# [REQUEST]
Count the lines in the entries below that contain the string "toolbar", treating uppercase and lowercase as different. Reply with the number only.

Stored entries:

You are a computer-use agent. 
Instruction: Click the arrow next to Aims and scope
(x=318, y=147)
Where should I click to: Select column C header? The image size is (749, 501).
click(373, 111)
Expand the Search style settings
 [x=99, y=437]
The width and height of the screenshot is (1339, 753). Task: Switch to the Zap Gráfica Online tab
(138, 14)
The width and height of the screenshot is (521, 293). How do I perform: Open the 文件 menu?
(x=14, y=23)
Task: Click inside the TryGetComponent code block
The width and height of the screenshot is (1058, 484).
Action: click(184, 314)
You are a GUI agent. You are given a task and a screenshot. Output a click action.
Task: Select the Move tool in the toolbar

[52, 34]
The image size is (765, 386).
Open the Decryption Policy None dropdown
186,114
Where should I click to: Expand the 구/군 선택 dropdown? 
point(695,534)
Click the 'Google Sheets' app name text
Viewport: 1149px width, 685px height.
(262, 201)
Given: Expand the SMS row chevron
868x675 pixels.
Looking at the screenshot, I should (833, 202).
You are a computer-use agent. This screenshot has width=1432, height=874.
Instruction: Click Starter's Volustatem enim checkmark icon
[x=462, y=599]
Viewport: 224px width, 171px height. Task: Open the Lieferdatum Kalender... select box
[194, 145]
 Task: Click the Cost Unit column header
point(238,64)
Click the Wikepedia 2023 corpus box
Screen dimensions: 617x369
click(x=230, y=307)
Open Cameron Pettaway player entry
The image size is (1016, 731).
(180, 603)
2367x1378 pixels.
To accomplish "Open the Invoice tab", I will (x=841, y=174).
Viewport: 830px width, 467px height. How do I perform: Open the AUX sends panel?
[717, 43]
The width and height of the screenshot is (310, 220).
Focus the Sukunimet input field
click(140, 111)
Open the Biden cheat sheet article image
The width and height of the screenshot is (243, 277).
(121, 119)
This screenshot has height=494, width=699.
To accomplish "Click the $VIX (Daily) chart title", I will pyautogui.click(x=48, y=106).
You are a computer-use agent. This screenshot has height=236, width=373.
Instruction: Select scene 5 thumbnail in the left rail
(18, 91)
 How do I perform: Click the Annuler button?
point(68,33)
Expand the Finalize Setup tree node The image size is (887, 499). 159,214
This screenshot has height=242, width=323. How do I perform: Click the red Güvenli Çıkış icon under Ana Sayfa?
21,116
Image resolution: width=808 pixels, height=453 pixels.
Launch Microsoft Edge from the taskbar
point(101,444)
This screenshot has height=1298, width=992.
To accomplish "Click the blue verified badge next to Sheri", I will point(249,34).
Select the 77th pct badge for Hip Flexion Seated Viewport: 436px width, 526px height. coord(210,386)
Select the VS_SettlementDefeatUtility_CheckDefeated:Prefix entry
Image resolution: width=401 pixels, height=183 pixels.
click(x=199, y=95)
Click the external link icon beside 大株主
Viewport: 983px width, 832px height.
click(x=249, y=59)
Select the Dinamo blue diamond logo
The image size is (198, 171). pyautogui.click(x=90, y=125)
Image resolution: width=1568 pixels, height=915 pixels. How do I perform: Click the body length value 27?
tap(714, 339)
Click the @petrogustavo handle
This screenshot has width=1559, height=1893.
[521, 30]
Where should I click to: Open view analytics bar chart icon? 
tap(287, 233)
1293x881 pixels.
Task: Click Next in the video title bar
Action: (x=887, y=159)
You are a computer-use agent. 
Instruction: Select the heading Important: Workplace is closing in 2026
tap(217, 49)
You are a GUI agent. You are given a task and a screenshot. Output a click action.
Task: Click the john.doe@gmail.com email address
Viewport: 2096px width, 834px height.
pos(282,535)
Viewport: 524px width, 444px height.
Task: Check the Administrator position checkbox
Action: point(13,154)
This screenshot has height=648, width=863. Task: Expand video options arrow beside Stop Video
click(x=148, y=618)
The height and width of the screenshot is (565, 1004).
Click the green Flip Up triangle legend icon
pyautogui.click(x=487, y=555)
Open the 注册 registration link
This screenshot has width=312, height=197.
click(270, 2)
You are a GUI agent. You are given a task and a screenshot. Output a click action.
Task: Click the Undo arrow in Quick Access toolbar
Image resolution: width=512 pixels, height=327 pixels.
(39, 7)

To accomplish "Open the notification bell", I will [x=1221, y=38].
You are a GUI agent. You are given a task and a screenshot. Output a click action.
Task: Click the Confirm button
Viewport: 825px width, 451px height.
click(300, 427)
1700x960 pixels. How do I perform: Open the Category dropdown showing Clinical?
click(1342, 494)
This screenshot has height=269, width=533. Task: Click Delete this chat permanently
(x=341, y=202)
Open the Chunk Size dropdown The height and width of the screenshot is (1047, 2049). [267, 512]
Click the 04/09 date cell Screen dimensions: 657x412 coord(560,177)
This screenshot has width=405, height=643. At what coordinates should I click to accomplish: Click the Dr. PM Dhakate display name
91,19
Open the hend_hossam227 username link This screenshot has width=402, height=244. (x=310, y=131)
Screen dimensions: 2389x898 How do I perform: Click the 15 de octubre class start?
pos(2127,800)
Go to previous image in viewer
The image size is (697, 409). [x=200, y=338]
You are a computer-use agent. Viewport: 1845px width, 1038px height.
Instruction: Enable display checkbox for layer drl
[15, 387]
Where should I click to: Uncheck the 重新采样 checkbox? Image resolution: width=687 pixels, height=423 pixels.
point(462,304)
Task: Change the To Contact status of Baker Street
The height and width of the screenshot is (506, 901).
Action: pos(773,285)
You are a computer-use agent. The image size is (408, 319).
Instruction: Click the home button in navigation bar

# [WRITTEN SOLUTION]
2